Si tel avait été le cas, la République ne serait évidemment pas sortie grandie par la censure du message d’une œuvre qui, en substance, illustre essentiellement le besoin humain, pour toute personne quel que soit son âge, de jouir des droits de l’homme fondamentaux qui la concernent, et, en l’occurrence, de ceux inscrits à l’article 4 de la Déclaration des droits des personnes appartenant à des minorités nationales ou ethniques, religieuses et linguistiques3. Cet article énonce, d’une part : « Les États devraient prendre des mesures appropriées pour que, dans la mesure du possible, les personnes appartenant à des minorités aient la possibilité d’apprendre leur langue maternelle ou de recevoir une instruction dans leur langue maternelle. » Et d’autre part : « Les États devraient, le cas échéant, prendre des mesures dans le domaine de l’éducation afin d’encourager la connaissance de l’histoire, des traditions, de la langue et de la culture des minorités qui vivent sur leurs territoires. »
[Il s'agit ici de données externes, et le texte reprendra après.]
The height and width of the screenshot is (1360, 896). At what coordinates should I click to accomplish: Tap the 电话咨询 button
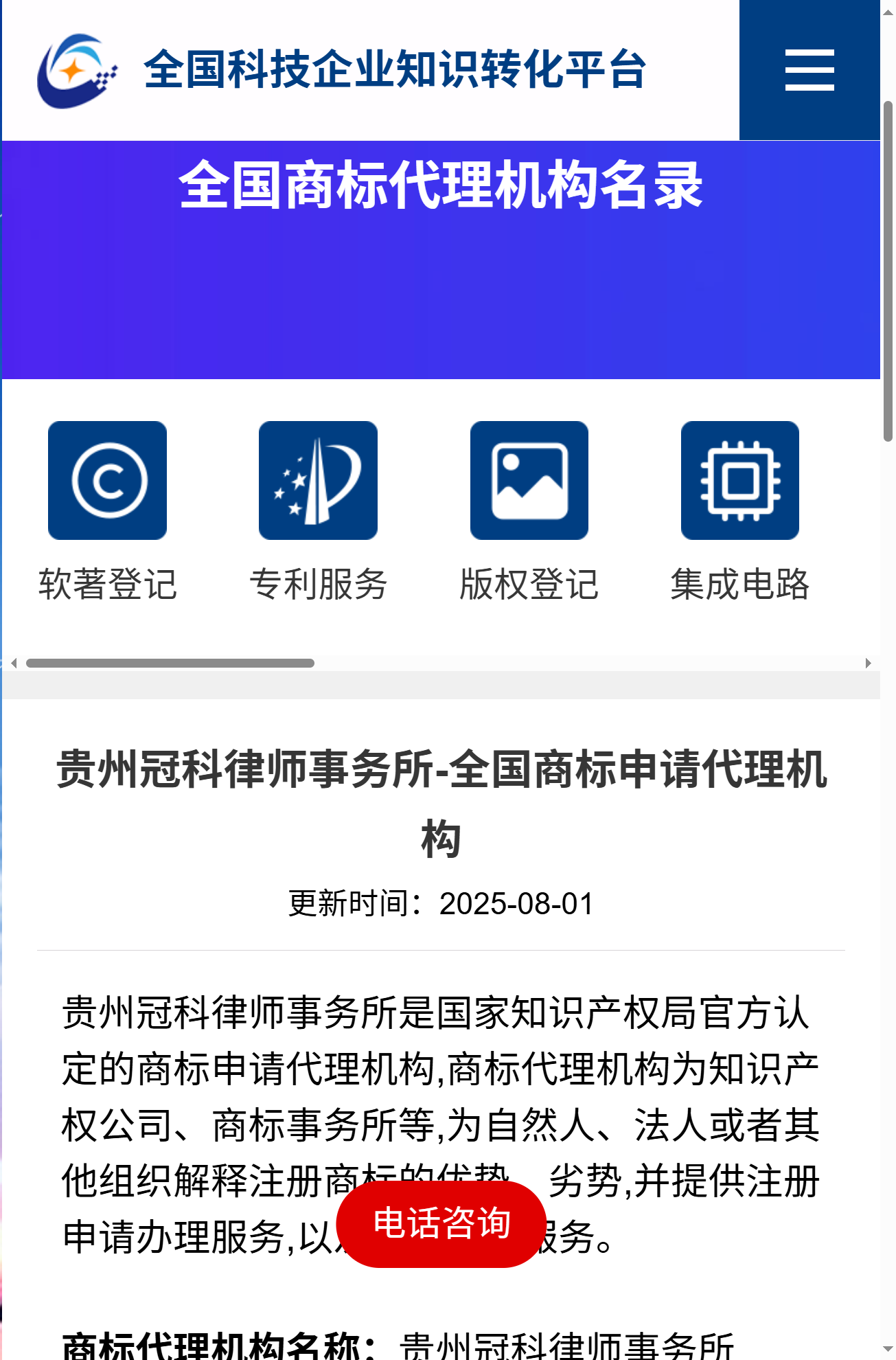[x=441, y=1224]
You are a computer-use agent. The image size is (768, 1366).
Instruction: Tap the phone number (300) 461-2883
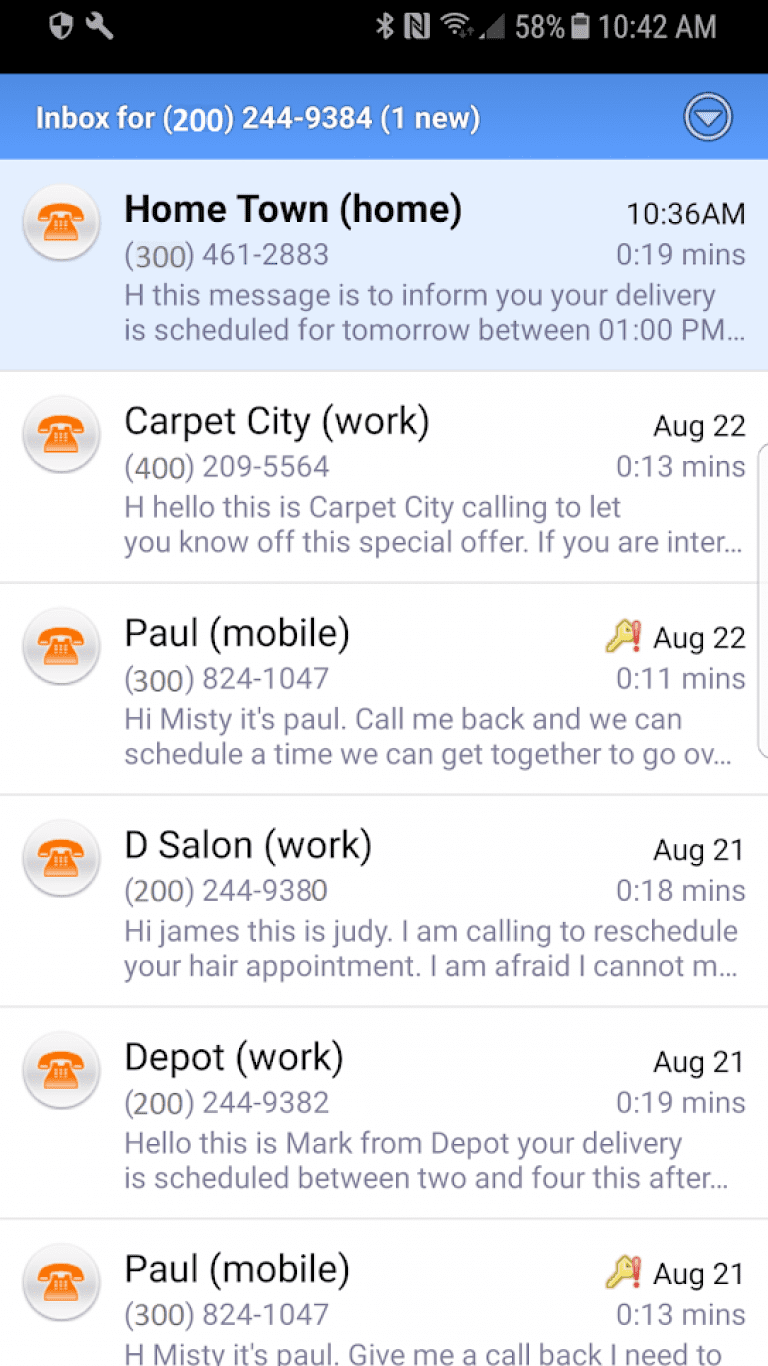[226, 255]
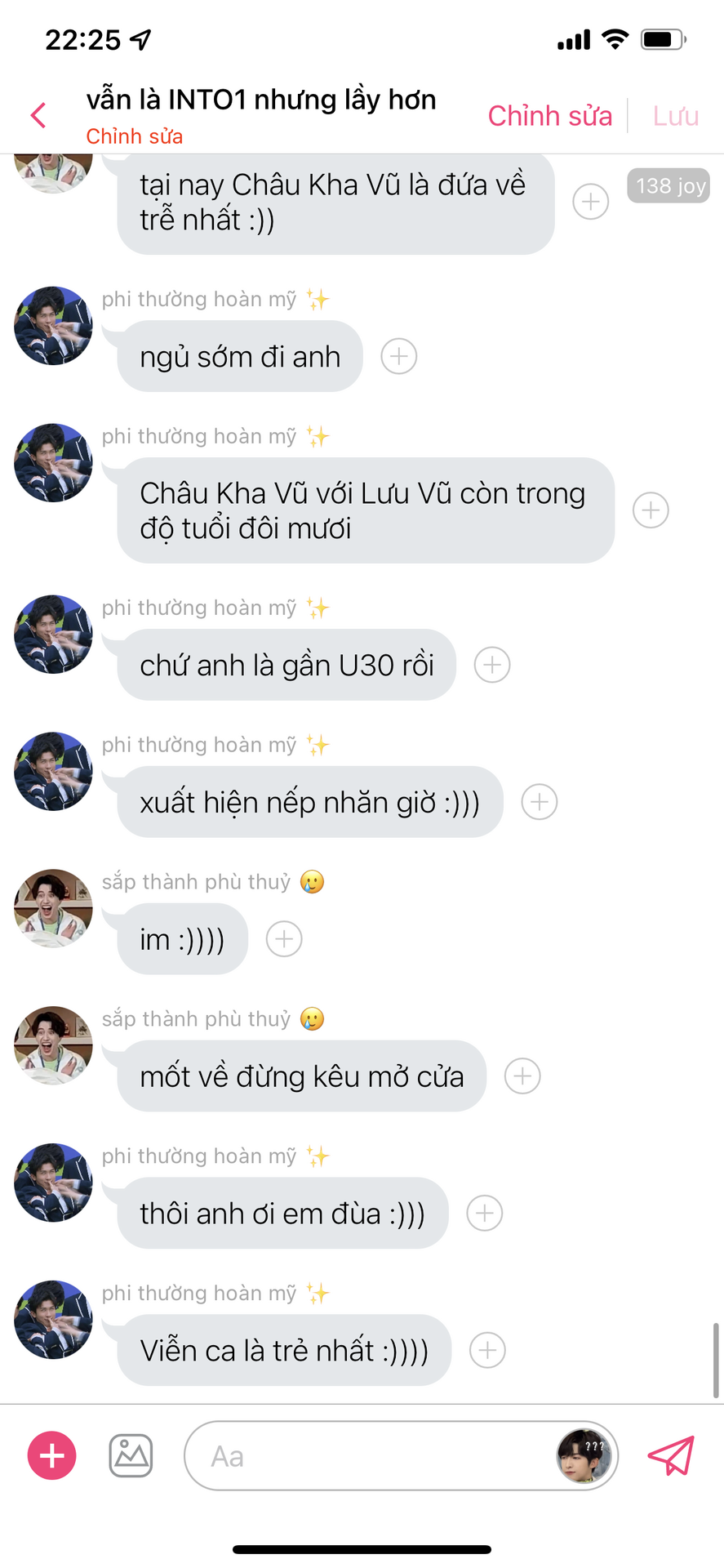Go back using the pink arrow
724x1568 pixels.
38,115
L’issue du démêlé permettra probablement d’apaiser quelque peu les tensions qui se sont cristallisées autour de cette affaire. Cependant, l’ampleur des réactions observées montre combien il demeure indispensable que l’État tire les conséquences de ce que ces dernières révèlent. Les différentes minorités territoriales ont, en effet, formulé de longue date la demande de reconnaissance du droit à l’enseignement de leur langue et de leur histoire, et entendent bien que ce droit soit mis en application. Certes, la fresque Zoli Kér de Méo restera intacte, mais les attentes que cette œuvre expriment demeurent entières elles aussi. La réponse appropriée n’est évidemment pas la censure, mais consiste, à l’inverse, en une évolution du système éducatif pour répondre aux besoins exprimés dans les différents territoires, conformément aux droits humains fondamentaux portés par les Nations unies.

Notes :

  1. « Polémique au lycée de Vincendo à Saint-Joseph : la fresque de l’artiste Méo dérange », par Annaëlle Dorressamy, Gaëlle Malet et Loïs Mussard, La 1ere, 11 avril 2024, 20 h 13, mis à jour le 12 avril 2024 à 15 h 30.
  2. « Fin de la polémique : La fresque de Méo au lycée de Vincendo restera inchangée », par Claudie Folio, Free Dom, 17 avril 2024.
  3. « Déclaration des droits des personnes appartenant à des minorités nationales ou ethniques, religieuses et linguistiques », sur le site du Haut-Commissariat des Nations unies aux droits de l’homme.